# WHAT IS EXPECTED
Convert the records from the line containing "Switch to the Bounce Rate tab" through the line containing "The width and" into a JSON list of strings, one string per line, omitting any blank lines.

# TASK MATERIAL
= = = = =

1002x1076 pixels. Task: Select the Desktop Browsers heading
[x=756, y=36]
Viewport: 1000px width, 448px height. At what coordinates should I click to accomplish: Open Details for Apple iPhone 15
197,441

= = = = =

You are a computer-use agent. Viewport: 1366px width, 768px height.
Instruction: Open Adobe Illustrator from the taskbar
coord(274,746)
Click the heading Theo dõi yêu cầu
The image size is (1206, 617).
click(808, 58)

= = = = =

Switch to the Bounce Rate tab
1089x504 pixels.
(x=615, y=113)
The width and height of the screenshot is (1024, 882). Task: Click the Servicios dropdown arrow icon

= = = = =

# SOLUTION TO THE EXERCISE
[
  "Switch to the Bounce Rate tab",
  "1089x504 pixels.",
  "(x=615, y=113)",
  "The width and height of the screenshot is (1024, 882). Task: Click the Servicios dropdown arrow icon"
]